Soweit die Beschwerdeführerin damit die von der zivilrechtlichen Betrachtungsweise abweichende wirtschaftliche Betrachtungsweise der belangten Behörde angreift, bildet § 21 Abs. 1 BAO - ein Anwendungsfall des Abs. 2 dieser Gesetzesstelle liegt hier nicht vor - die maßgebende Rechtsgrundlage. Dem von der zivilrechtlichen Betrachtungsweise ausgehenden Beschwerdevorwurf, die belangte Behörde sei "ihrer Verpflichtung zur amtswegigen materiellen Wahrheitserforschung" nicht nachgekommen, ist damit der Boden entzogen.

Im übrigen wiederholt die Beschwerdeführerin im wesentlichen bloß jene Argumente, die sie schon im Verwaltungsverfahren vorgebracht hat und auf die die belangte Behörde in den angefochtenen Bescheiden eingegangen ist.

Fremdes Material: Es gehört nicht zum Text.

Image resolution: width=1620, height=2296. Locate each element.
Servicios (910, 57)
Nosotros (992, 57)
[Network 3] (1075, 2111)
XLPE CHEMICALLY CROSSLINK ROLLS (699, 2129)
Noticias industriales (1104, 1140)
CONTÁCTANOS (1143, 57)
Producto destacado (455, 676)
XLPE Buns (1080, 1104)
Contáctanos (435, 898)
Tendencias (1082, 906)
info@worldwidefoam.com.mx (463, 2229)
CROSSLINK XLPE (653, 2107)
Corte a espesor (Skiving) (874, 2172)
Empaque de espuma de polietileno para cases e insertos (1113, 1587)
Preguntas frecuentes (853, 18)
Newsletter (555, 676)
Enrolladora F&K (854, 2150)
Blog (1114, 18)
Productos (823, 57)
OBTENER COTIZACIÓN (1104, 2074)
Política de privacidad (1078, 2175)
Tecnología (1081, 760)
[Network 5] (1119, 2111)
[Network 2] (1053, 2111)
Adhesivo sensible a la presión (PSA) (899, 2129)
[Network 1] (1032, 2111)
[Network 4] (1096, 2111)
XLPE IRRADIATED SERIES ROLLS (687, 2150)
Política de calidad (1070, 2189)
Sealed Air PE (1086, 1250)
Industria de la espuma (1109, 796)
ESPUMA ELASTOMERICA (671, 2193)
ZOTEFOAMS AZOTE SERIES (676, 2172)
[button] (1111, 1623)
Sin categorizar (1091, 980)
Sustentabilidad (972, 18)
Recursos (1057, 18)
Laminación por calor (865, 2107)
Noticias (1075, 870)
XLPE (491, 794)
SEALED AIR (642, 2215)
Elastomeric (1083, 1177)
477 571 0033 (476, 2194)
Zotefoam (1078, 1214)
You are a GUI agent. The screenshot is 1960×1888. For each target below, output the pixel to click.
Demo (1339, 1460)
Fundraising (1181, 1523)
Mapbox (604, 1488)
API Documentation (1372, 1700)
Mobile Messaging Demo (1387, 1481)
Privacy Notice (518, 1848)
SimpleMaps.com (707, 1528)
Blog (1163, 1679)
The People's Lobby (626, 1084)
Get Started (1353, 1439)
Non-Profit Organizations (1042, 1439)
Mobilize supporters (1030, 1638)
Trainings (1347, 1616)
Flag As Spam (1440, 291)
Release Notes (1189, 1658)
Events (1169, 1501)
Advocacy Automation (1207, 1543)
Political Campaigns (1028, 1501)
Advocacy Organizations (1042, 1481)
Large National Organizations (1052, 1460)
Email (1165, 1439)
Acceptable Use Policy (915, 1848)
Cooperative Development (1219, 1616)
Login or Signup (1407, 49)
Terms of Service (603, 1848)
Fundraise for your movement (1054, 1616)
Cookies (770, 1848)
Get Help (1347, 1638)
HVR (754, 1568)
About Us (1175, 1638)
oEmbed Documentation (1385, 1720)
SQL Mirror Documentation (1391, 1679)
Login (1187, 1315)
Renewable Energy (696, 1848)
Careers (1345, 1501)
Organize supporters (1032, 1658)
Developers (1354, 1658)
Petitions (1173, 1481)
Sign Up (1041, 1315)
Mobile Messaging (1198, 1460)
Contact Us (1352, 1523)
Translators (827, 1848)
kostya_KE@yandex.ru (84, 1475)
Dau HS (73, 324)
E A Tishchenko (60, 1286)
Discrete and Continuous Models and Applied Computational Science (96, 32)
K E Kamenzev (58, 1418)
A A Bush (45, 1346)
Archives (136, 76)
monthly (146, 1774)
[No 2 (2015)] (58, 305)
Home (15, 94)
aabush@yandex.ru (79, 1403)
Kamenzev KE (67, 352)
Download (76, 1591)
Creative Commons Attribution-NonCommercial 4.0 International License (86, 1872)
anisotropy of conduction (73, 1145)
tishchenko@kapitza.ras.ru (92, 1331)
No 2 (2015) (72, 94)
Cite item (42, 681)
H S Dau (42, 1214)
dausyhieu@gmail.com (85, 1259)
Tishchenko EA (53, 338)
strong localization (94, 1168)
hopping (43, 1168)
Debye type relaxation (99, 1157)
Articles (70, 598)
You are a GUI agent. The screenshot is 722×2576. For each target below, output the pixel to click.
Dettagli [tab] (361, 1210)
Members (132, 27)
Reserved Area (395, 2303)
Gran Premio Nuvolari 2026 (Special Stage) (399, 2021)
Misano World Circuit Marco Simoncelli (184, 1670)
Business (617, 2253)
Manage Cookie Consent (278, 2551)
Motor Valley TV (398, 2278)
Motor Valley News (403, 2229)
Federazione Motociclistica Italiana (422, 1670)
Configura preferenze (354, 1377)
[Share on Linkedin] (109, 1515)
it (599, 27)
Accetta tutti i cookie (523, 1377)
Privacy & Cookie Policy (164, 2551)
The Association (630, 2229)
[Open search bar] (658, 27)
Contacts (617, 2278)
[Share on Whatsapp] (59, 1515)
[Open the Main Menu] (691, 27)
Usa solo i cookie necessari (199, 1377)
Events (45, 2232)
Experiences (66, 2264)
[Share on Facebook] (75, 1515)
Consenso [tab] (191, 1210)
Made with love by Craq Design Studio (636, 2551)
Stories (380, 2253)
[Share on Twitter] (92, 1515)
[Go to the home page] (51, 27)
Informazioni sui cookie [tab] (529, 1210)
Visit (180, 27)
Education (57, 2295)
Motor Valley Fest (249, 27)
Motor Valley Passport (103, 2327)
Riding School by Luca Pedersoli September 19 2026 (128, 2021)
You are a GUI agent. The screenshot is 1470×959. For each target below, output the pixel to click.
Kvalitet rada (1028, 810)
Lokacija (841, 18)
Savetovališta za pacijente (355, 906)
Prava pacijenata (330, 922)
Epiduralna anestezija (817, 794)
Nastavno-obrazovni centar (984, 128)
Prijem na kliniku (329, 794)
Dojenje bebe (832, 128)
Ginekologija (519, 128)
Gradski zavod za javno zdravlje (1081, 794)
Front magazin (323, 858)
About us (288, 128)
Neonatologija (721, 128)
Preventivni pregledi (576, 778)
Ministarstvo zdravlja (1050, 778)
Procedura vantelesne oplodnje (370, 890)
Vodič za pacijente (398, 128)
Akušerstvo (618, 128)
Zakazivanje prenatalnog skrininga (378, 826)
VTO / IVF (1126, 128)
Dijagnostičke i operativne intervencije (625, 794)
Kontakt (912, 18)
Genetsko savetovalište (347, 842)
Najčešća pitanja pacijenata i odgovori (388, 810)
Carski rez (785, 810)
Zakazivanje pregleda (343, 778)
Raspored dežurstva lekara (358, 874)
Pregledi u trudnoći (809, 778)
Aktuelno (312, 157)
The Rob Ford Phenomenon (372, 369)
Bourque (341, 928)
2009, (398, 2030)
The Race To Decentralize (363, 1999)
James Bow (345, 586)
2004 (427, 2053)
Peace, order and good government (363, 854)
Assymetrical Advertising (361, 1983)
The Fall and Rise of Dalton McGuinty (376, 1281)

Somit haftet dem erstangefochtenen Bescheid die behauptete Rechtswidrigkeit nicht an.

2. Zur Beschwerde gegen den zweitangefochtenen Bescheid (betreffend Körperschaftsteuer für die Jahre 1986 bis 1989):

Was die dem Bescheid zugrunde liegende Annahme von verdeckten Gewinnausschüttungen anlangt, wird auf die obigen Ausführungen zur Haftung für Kapitalertragsteuer verwiesen, wonach insoweit die behauptete Rechtswidrigkeit nicht vorliegt. Dem Körperschaftsteuer für die Streitjahre betreffenden zweitangefochtenen Bescheid haftet aber insoweit ein wesentlicher Begründungsmangel an, als sich diesem Bescheid nicht entnehmen läßt, welche steuerlichen Konsequenzen die belangte Behörde aus der Annahme von verdeckten Gewinnausschüttungen für den Bereich der Körperschaftsteuer gezogen hat. Dieser Mangel ist auch wesentlich, weil der Verwaltungsgerichtshof - vor allem unter Berücksichtigung einer offenbar bereits unter Liebhabereigesichtspunkten angenommenen steuerlichen Unbeachtlichkeit des Beteiligungserwerbes - dadurch an der Nachprüfung des zweitangefochtenen Bescheides auf seine Rechtmäßigkeit gehindert ist. Infolgedessen mußte dieser Bescheid gemäß § 42 Abs. 2 Z. 3 lit. c VwGG wegen Rechtswidrigkeit infolge Verletzung von Verfahrensvorschriften aufgehoben werden.

Die Entscheidung über den Aufwandersatz stützt sich jeweils auf die §§ 47 ff VwGG in Verbindung mit der Verordnung des Bundeskanzlers BGBl. Nr. 416/1994.